Posted by Lisa O’Neill Hill
As a stroke survivor, you may be struggling with fatigue. That’s not surprising. Strokes are physically and emotionally exhausting. Most stroke survivors grapple with some sort of fatigue and many have trouble sleeping.
“Sleep has a great restorative function,” says Kyoung Bin Im, M.D., M.S, staff physician at University of Iowa Hospitals and Clinics’ Sleep Disorders Center and assistant professor of clinical neurology and psychiatry at Roy J. and Lucille A. Carver College of Medicine. “Stroke affects the brain itself—sleep may be even more important for stroke survivors.”
If you’re a stroke survivor and you never feel rested, consider these recommendations:
Wake up at the same time every morning.
Go to bed only when you are ready to fall asleep. “Bed time isn’t as important as the time you wake up. Don’t go to bed until you feel really ready,” Dr. Im says. “Lots of patients with insomnia go to bed too early in the evening.”
Don’t worry about the number of hours of sleep you’re getting. “There’s no right amount of sleep in terms of a number. In general, sleeping seven to nine hours is a really healthy duration,” Dr. Im says, adding some people need more and some need less. The key is whether you feel refreshed.
Talk to your doctor if you are tired and are having trouble sleeping, especially if you are snoring, gasping for breath, or waking up a lot. Obstructive sleep apnea is common in stroke survivors.
Avoid sleeping on your back. This can help with sleep apnea. “Sleeping on the side can make a huge difference,” Dr. Im says. Sleeping on the back may not be right for everyone. Ask your doctor if it’s OK for you.
Consider pillows. They are not just for your head. Using a body pillow can be helpful and keeping a pillow behind your back may help you stay on your side.
Get exposure to light in the morning. “It could be a natural source—sunlight—or a light box,” Dr. Im says. “That morning light will reset your time clock in the brain.”
If your primary care physician can’t solve your sleep challenges, Dr. Im suggests asking for a referral to a sleep specialist.
“Sleep is really important in restoring function back,” Dr. Im says.
☆ ☆ ☆ ☆
### What is expected
Could you copy the stretch of the stroke and sleep article from "Posted by Lisa" through "time every morning." word for word?

### Source information
☆ ☆ ☆ ☆
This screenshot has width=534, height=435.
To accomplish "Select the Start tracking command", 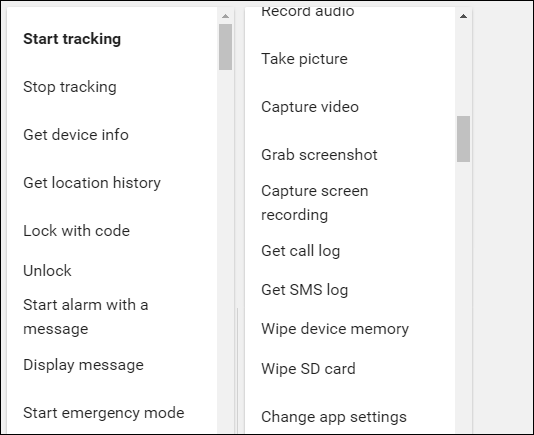I will pos(72,39).
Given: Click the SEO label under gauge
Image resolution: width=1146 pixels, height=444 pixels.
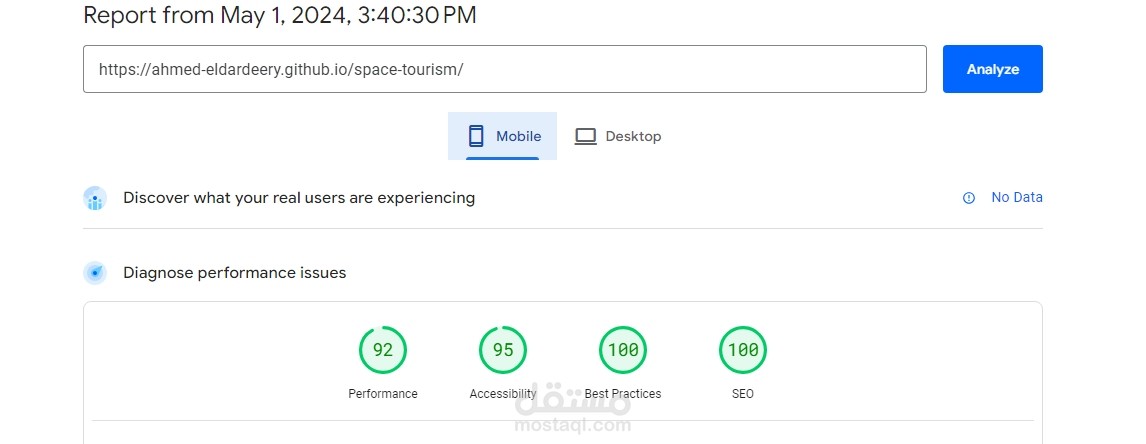Looking at the screenshot, I should tap(743, 394).
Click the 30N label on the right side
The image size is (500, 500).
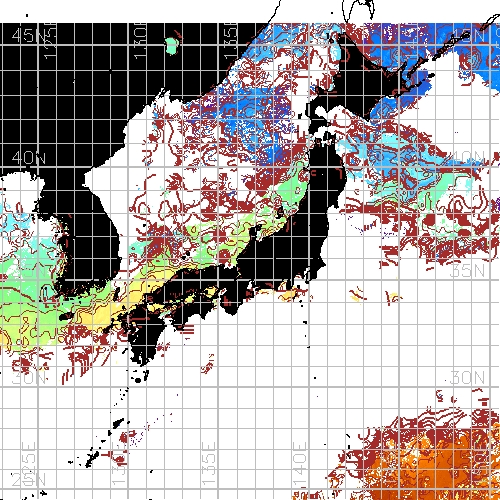[x=467, y=378]
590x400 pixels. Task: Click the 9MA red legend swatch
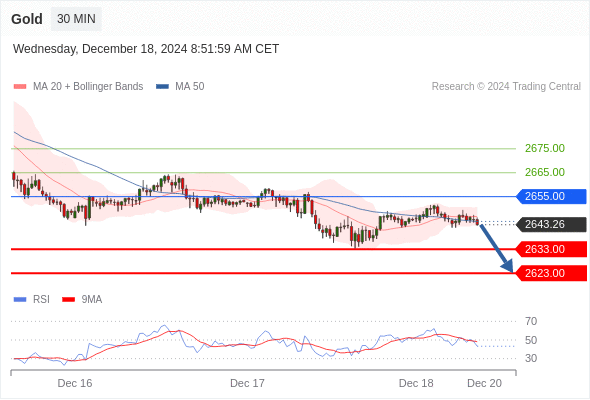point(68,300)
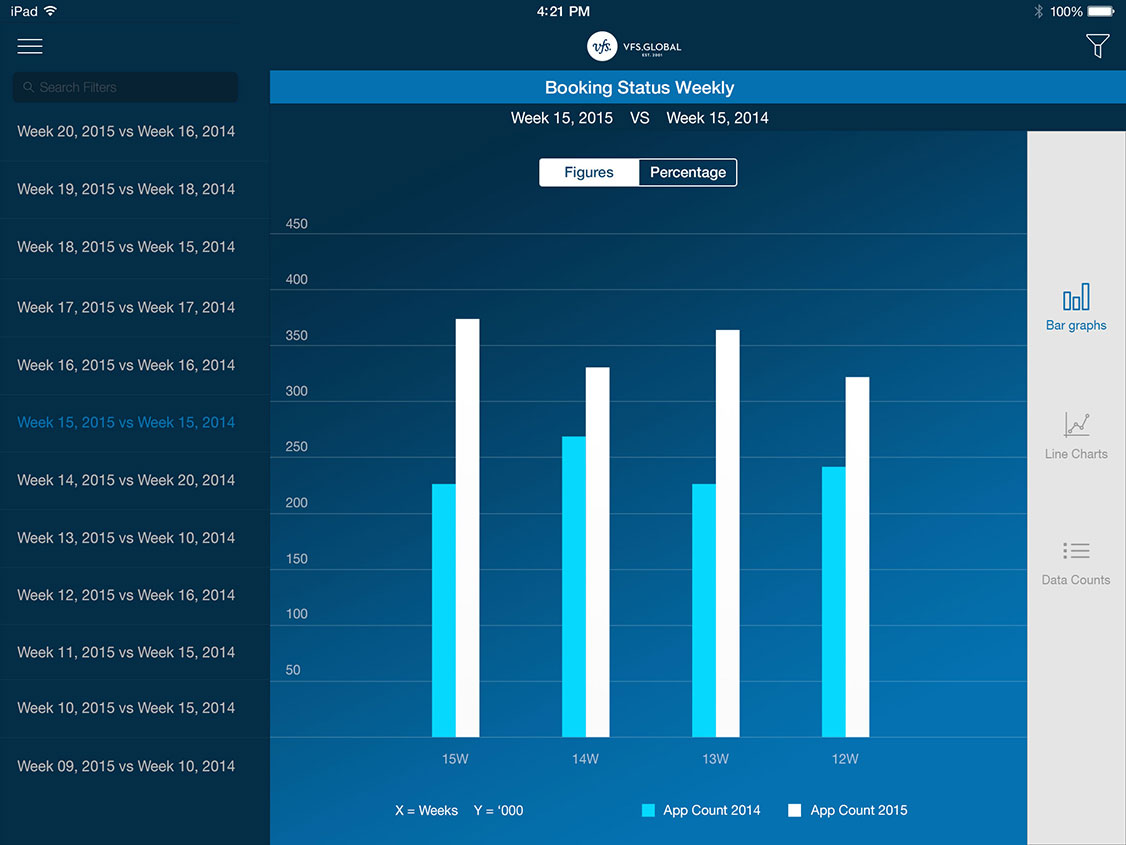Tap the white 2015 bar for 15W
The image size is (1126, 845).
pyautogui.click(x=467, y=528)
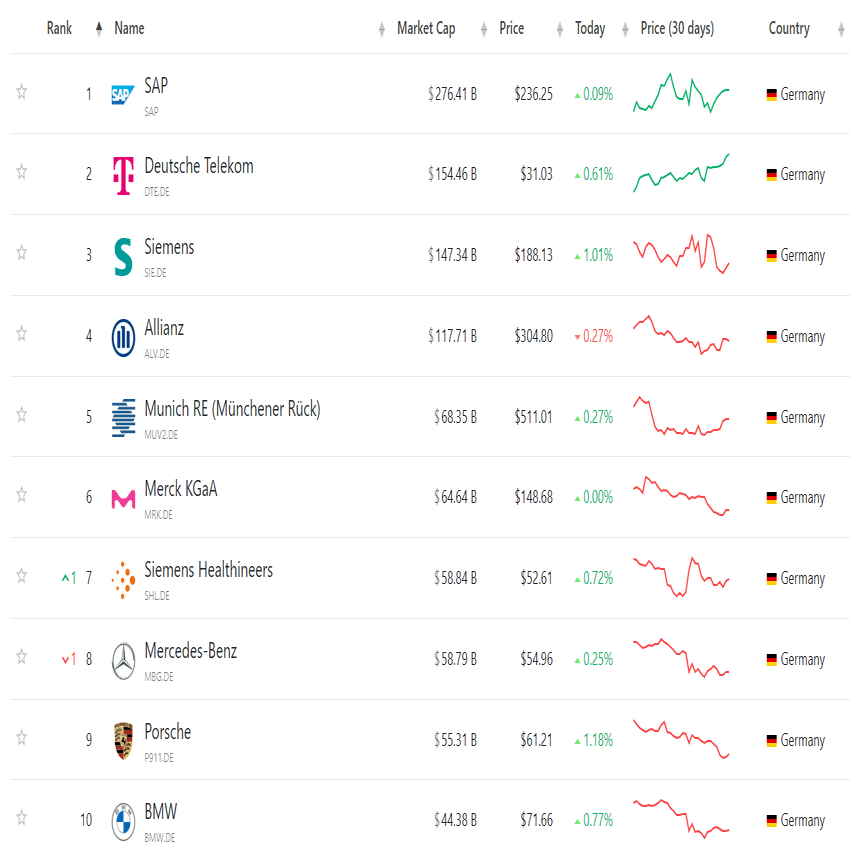The height and width of the screenshot is (860, 860).
Task: Star Munich RE as a favorite
Action: click(x=22, y=415)
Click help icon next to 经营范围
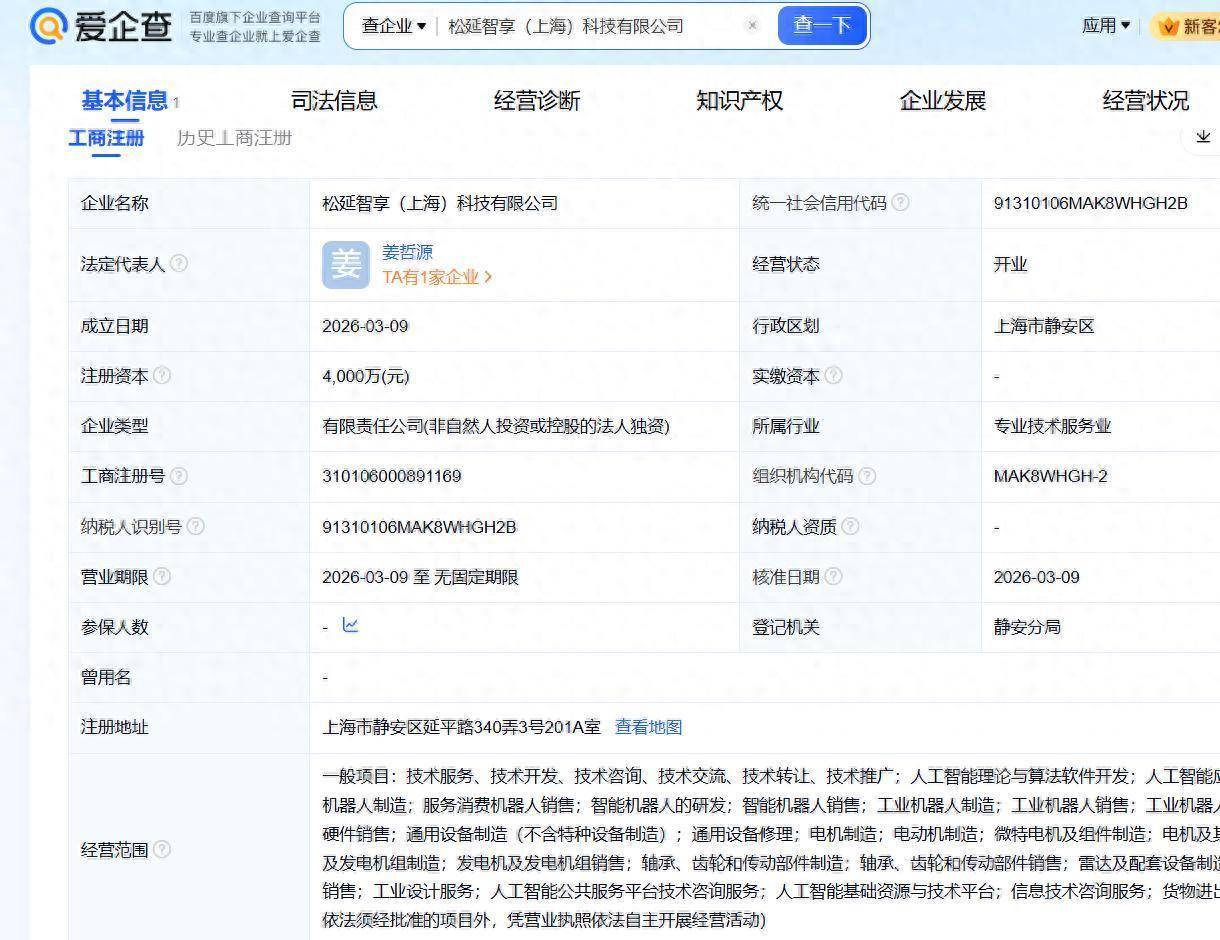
☆ ☆ ☆ ☆
### Solution for this task
Posted by Lisa O’Neill Hill
As a stroke survivor, you may be struggling with fatigue. That’s not surprising. Strokes are physically and emotionally exhausting. Most stroke survivors grapple with some sort of fatigue and many have trouble sleeping.
“Sleep has a great restorative function,” says Kyoung Bin Im, M.D., M.S, staff physician at University of Iowa Hospitals and Clinics’ Sleep Disorders Center and assistant professor of clinical neurology and psychiatry at Roy J. and Lucille A. Carver College of Medicine. “Stroke affects the brain itself—sleep may be even more important for stroke survivors.”
If you’re a stroke survivor and you never feel rested, consider these recommendations:
Wake up at the same time every morning.